▶ [Work instructions]
Both the line below containing "Blog (18, 2016)" and the line containing "Цяла резба, ситна резба DIN 961 (870, 555)", along with every line between them, should be repeated exactly; no other line belongs in the answer.

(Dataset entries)
##########

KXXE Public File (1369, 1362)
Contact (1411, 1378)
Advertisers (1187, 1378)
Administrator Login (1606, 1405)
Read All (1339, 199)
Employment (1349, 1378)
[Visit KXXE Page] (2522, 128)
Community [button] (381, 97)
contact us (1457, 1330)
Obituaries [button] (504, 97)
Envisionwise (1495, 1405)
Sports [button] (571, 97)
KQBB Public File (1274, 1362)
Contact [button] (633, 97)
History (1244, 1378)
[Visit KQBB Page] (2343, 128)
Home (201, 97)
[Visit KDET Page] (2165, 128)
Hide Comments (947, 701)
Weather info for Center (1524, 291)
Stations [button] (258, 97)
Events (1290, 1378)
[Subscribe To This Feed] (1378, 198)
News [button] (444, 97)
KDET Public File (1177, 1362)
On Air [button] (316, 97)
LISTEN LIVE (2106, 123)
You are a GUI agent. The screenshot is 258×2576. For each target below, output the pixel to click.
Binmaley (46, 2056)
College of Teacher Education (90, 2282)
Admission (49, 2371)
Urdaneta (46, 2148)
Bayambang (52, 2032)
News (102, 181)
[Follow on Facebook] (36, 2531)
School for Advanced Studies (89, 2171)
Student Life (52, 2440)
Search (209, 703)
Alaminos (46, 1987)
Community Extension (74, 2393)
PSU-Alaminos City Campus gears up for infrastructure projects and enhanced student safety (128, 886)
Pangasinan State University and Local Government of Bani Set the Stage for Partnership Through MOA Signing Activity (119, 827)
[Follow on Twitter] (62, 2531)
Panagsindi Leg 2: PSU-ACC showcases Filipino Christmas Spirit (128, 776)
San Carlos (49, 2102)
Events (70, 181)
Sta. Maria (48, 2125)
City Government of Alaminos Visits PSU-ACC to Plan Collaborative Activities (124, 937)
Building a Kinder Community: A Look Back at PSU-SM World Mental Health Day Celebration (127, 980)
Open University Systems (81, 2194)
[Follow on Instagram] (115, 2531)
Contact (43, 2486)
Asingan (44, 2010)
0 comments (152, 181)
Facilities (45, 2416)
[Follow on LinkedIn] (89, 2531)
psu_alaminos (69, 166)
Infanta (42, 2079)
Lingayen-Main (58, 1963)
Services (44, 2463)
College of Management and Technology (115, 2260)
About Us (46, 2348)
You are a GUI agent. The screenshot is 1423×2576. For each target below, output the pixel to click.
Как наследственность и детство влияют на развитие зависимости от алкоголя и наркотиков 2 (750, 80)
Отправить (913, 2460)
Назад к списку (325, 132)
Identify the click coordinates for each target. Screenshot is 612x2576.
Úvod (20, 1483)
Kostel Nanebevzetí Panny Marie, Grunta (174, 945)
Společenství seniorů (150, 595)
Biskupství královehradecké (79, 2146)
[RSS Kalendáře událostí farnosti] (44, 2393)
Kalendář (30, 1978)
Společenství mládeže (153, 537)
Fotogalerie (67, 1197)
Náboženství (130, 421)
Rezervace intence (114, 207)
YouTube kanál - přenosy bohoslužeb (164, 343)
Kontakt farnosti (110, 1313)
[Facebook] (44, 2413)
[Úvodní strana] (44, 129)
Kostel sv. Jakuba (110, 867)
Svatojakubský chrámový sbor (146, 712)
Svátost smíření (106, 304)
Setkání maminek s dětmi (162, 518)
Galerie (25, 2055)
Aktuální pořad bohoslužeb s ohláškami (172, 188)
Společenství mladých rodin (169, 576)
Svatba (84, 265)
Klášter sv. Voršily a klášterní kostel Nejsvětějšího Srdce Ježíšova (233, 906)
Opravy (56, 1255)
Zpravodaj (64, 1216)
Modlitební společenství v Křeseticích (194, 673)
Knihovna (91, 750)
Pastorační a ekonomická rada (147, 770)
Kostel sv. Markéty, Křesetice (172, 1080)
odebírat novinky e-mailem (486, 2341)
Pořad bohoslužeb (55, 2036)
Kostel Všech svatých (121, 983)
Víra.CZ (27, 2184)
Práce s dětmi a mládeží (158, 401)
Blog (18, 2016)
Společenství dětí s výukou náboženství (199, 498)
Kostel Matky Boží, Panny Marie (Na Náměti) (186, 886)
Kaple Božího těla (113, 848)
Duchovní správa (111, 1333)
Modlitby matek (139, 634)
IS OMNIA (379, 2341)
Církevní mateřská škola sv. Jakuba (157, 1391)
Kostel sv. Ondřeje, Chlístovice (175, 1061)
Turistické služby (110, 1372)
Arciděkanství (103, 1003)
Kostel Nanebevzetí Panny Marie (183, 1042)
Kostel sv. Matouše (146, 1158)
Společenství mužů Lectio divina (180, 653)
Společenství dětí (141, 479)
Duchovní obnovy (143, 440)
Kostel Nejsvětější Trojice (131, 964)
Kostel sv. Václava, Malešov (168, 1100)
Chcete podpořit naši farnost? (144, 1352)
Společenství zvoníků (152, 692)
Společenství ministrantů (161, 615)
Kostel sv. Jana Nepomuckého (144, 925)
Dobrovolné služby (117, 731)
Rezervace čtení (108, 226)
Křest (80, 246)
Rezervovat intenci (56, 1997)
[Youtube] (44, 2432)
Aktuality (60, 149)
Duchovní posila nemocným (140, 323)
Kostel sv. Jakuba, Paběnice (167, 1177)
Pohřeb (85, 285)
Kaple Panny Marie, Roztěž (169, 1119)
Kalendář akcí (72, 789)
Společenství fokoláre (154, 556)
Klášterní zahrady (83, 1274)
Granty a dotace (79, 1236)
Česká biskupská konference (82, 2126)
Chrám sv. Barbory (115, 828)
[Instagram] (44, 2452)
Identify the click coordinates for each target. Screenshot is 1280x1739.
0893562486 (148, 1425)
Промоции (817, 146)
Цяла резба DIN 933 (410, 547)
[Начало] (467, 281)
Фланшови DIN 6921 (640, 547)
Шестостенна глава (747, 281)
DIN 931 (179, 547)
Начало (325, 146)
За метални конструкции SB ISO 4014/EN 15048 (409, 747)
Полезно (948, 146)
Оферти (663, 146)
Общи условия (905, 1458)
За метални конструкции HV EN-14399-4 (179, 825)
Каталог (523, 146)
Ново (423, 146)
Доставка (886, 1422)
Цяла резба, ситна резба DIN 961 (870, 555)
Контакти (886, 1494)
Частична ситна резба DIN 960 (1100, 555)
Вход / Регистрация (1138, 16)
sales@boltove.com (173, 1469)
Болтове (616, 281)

##########

▶ [The completed task]
Blog (18, 2016)
Společenství dětí s výukou náboženství (199, 498)
Kostel Matky Boží, Panny Marie (Na Náměti) (186, 886)
Kaple Božího těla (113, 848)
Duchovní správa (111, 1333)
Modlitby matek (139, 634)
IS OMNIA (379, 2341)
Církevní mateřská škola sv. Jakuba (157, 1391)
Kostel sv. Ondřeje, Chlístovice (175, 1061)
Turistické služby (110, 1372)
Arciděkanství (103, 1003)
Kostel Nanebevzetí Panny Marie (183, 1042)
Kostel sv. Matouše (146, 1158)
Společenství mužů Lectio divina (180, 653)
Společenství dětí (141, 479)
Duchovní obnovy (143, 440)
Kostel Nejsvětější Trojice (131, 964)
Kostel sv. Václava, Malešov (168, 1100)
Chcete podpořit naši farnost? (144, 1352)
Společenství zvoníků (152, 692)
Společenství ministrantů (161, 615)
Kostel sv. Jana Nepomuckého (144, 925)
Dobrovolné služby (117, 731)
Rezervace čtení (108, 226)
Křest (80, 246)
Rezervovat intenci (56, 1997)
[Youtube] (44, 2432)
Aktuality (60, 149)
Duchovní posila nemocným (140, 323)
Kostel sv. Jakuba, Paběnice (167, 1177)
Pohřeb (85, 285)
Kaple Panny Marie, Roztěž (169, 1119)
Kalendář akcí (72, 789)
Společenství fokoláre (154, 556)
Klášterní zahrady (83, 1274)
Granty a dotace (79, 1236)
Česká biskupská konference (82, 2126)
Chrám sv. Barbory (115, 828)
[Instagram] (44, 2452)
Identify the click coordinates for each target. Screenshot is 1280x1739.
0893562486 (148, 1425)
Промоции (817, 146)
Цяла резба DIN 933 (410, 547)
[Начало] (467, 281)
Фланшови DIN 6921 (640, 547)
Шестостенна глава (747, 281)
DIN 931 (179, 547)
Начало (325, 146)
За метални конструкции SB ISO 4014/EN 15048 (409, 747)
Полезно (948, 146)
Оферти (663, 146)
Общи условия (905, 1458)
За метални конструкции HV EN-14399-4 (179, 825)
Каталог (523, 146)
Ново (423, 146)
Доставка (886, 1422)
Цяла резба, ситна резба DIN 961 (870, 555)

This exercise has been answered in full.